Sévère (roman)

Sévère, roman de Régis Jauffret, éditions Seuil

Couverture de "Sévère", de Régis Jauffret

Ce livre de R. Jauffrey aurait put s'intituler « autopsie d'un monstre » car le récit de la mort du banquier est avant tout l'histoire d'un homme, d'une femme et surtout d'une époque absolument monstrueuse.
L'auteur se cache derrière l'étiquette roman, jamais il n'écrit le nom de la narratrice ni surtout celui de la « victime », il s'agit pourtant bien sûr d'Edouard Stern et de sa maîtresse.

Dans un style simple il raconte à la place de la meurtrière les derniers mois d'une relation d'une perversité extrême entre un banquier sadique et une « secrétaire sexuelle » avide, le tout sous le regard d'un mari ambiguë...


Si cette histoire n'était pas vraie on n'y croirait pas ! La psychologie des personnages est trop simpliste, la caricature trop visible. Or, pour ce que l'on connaît de l'affaire Stern on est effectivement arrivé à un degrés d'abomination assez inouïe.

Sans le vouloir l'auteur fait surtout le portrait d'une époque, la mondialisation, qui rend la monstruosité de la situation plus crue encore.


E. Stern est un « fils de », héritier d'une fortune colossale, estimée à plus de 2 milliards de dollars. Il excelle dans la gestion de fonds et remonte la banque familiale au bord de la faillite ! Il se marie avec une héritière de la banque Lazard, aura trois enfants avec et divorce en 1998. Il gère des banques, les vends, les crée, engrange des bénéfices proportionnels à ce monde en fusion des années 90... c'est à dire démentiels !


Certes il n'est pas le seul à jouer à ces jeux avant la grande crise actuelle, mais sur la fin il prend des risques et se fâche même avec l'entourage de V. Poutine, moins favorable au pillage de la Russie que son prédécesseur Eltsine. Ami des politiciens français de tous bords Stern reste discret.

Le grand public découvre cet as de la finance internationale quand celui-ci est vraisemblablement tué par l'une de ses maîtresses (la narratrice du roman) qui lui tire 4 balles alors qu'il est habillé d'une combinaison en latex noir, au milieu d'une énième séance SM... Le banquier dévoile alors une face sinistre.

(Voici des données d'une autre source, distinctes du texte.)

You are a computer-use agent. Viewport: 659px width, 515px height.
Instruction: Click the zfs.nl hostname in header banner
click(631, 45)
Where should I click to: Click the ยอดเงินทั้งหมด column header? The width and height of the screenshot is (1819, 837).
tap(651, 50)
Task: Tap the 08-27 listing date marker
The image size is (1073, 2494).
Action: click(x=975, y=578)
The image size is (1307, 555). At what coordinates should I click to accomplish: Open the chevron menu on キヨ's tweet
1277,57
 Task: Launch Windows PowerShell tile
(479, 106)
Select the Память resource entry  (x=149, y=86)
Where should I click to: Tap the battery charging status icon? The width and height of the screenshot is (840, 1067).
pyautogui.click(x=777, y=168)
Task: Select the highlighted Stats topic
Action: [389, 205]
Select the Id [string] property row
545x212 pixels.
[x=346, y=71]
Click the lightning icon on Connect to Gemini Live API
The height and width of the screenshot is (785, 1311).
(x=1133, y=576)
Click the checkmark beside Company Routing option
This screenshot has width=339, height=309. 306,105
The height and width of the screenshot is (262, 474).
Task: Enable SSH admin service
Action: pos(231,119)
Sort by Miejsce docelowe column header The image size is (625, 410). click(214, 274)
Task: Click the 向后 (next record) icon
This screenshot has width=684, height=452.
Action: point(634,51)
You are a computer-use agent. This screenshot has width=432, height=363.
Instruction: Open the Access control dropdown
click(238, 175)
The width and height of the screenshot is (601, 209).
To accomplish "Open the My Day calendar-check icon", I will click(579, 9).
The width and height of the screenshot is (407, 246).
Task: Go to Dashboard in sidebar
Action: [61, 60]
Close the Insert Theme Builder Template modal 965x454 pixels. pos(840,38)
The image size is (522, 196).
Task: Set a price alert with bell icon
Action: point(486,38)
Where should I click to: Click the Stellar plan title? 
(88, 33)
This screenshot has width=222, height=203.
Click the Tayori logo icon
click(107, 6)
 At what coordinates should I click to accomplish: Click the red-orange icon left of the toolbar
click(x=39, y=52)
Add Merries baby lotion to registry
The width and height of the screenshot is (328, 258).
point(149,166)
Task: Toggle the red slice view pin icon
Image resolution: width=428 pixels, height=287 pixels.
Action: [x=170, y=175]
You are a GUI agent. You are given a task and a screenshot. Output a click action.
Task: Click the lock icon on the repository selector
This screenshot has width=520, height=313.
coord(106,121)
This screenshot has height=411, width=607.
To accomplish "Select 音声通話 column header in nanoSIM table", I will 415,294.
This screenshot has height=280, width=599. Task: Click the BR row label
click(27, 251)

Condamnée à seulement 8 ans de prison la meurtrière explique mal son geste qui tourne autour d'un million d'euro donné puis bloqué par Stern pourtant d'une avarice incompréhensible... L'argent fou rend cette humanité ignoble, y compris le mari de la maîtresse, surendetté et qui louche sur cette manne, salaire de la haute prostitution de sa femme.

 
R. Jauffret raconte alors les détails de cette relation où se mêlent la folie, la violence, la démesure du banquier et l'avidité de la maîtresse.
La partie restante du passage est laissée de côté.